When OpenAI announced GPT-5.6 and its flagship Sol mode on June 26, 2026, the number that traveled fastest was 88.8% on TerminalBench 2.1. It landed just ahead of Claude Mythos 5 at 88.0% and well clear of the publicly available Claude Opus 4.8 at 78.9%. The launch also surfaced a quieter but arguably more consequential set of results: a jump in biology reasoning on the SecureBio evaluations. This piece reads the numbers carefully and separates signal from noise.
The goal here is not to crown a winner. It is to explain what each benchmark measures, which gaps are real, which sit inside measurement noise, and what the biology results imply for both capability and safety. We use only the figures OpenAI and reputable tech press published, and we flag every claim that is reported rather than independently verified.
One honesty note up front: GPT-5.6 shipped as a limited preview, so most teams cannot run their own tests against it yet. That access caveat shapes how much weight any of these numbers should carry in a real model-selection decision.
What This Deep Dive Covers
- What GPT-5.6 Was Tested On
- TerminalBench 2.1 Results In Full
- What TerminalBench 2.1 Measures, And Why 0.8 Points Is Noise
- The SecureBio Biology Results
- What The Biology Numbers Imply For Safety And Capability
- The Sol Ultra Mode Tradeoff
- Token Efficiency, As Reported
- Methodology Caveats And Running Your Own Evals
- How Sol Compares To The Public Field
- Why Lushbinary For Eval Harnesses And Model Selection
1What GPT-5.6 Was Tested On
OpenAI framed GPT-5.6 around two themes at launch: agentic engineering and scientific reasoning. The agentic story is anchored by TerminalBench 2.1, a benchmark that runs models through real terminal-driven engineering tasks. The scientific story is anchored by the SecureBio biology evaluations, a set of capability tests that double as a safety signal. The model ships in tiers, with Sol as the flagship, Terra and Luna below it, and Sol Ultra as a compute-intensive mode that pushes scores higher at higher cost.
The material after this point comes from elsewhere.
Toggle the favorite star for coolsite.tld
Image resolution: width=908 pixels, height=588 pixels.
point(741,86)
GPT-5.6 follows GPT-5.5, which shipped April 23, 2026. Sol is priced at $5 input and $30 output per million tokens, Terra at $2.50 and $15, and Luna at $1 and $6. OpenAI also reported that the mid-tier Terra matches Claude Fable 5, both at 84.3% on TerminalBench 2.1, while edging out the prior-generation GPT-5.5 at 83.4%. For pricing strategy across the line, our GPT-5.6 Sol vs Mythos 5 vs Gemini comparison covers access and cost in more depth.
2TerminalBench 2.1 Results In Full
Here is the full field as published at the GPT-5.6 launch, ordered by score. The top of the table is tight, and the spread between the best GPT-5.6 mode and the public reference model is about 13 points.
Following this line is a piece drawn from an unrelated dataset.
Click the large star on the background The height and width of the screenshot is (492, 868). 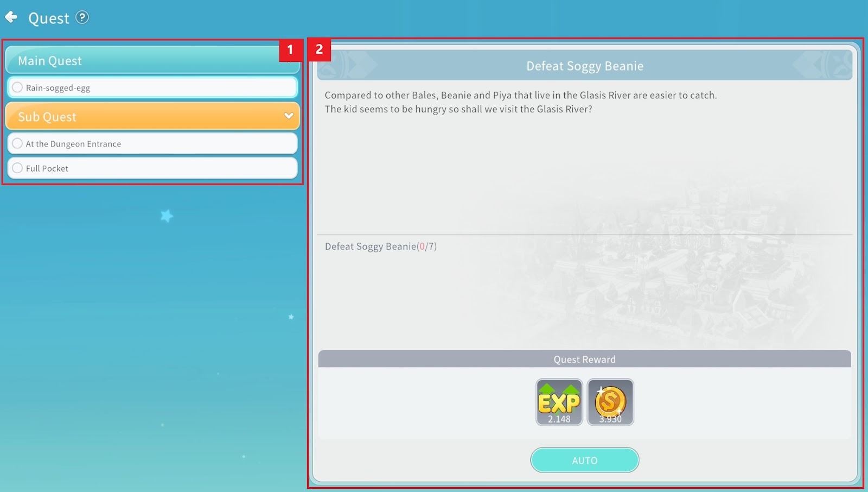167,216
| Model | TerminalBench 2.1 | Notes |
|---|---|---|
| GPT-5.6 Sol Ultra | 91.9% | Compute-intensive mode, top published figure |
| GPT-5.6 Sol | 88.8% | Flagship default mode |
| Claude Mythos 5 | 88.0% | 0.8 pt behind Sol, within noise |
| GPT-5.6 Terra | 84.3% | Mid-tier, tied with Claude Fable 5 |
| Claude Fable 5 | 84.3% | Tied with Terra at the mid tier |
| GPT-5.5 | 83.4% | Prior generation flagship |
| GPT-5.6 Luna | 82.5% | Budget tier in the GPT-5.6 line |
| Claude Opus 4.8 | 78.9% | Generally available public reference |
| Gemini 3.1 Pro Preview | 70.7% | Lowest of the published field |
Reading The Table
The headline rivalry is Sol at 88.8% versus Mythos 5 at 88.0%. The genuinely large gaps are between the flagship modes and the budget and public reference rows: Luna at 82.5% and Opus 4.8 at 78.9%. If you only remember one thing, remember that the top two are a tie and the field below them is real.
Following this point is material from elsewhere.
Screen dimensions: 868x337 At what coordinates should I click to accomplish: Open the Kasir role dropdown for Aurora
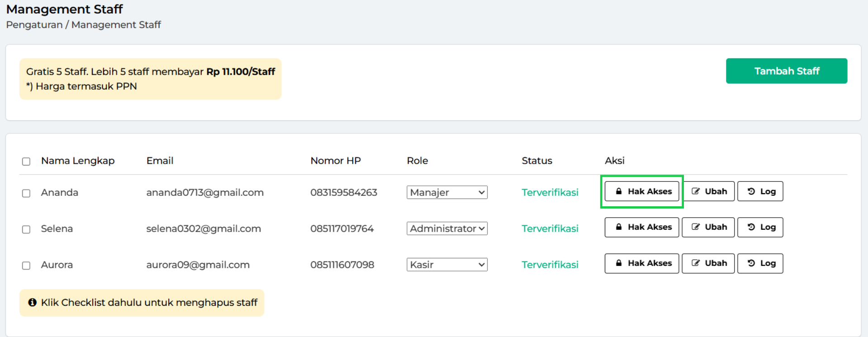coord(446,265)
3What TerminalBench 2.1 Measures, And Why 0.8 Points Is Noise
TerminalBench 2.1 evaluates agentic, terminal-driven engineering: running shell commands, editing files, executing multi-step tasks, and recovering from errors across a session. It is closer to how a coding agent actually works than a single-shot code completion test, which is why OpenAI led with it for Sol.
The catch is that agentic benchmarks are noisy. Scores move with random seeds, harness configuration, tool timeouts, retry policy, and which subset of tasks a run happens to sample. A 0.8 point gap between Sol and Mythos 5 sits comfortably inside the band where two runs of the same model can disagree. Treat it as a statistical tie, not a ranking. The honest read is that both models are at the current frontier for this kind of work.
Noise, In Plain Terms
A sub-1-point gap on an agentic benchmark is not a reliable signal of which model is better. The 3 point lift from Sol to Sol Ultra is more likely to be real, because it comes from a deliberate change in compute rather than run-to-run variance. Size your conclusions to the size of the gap.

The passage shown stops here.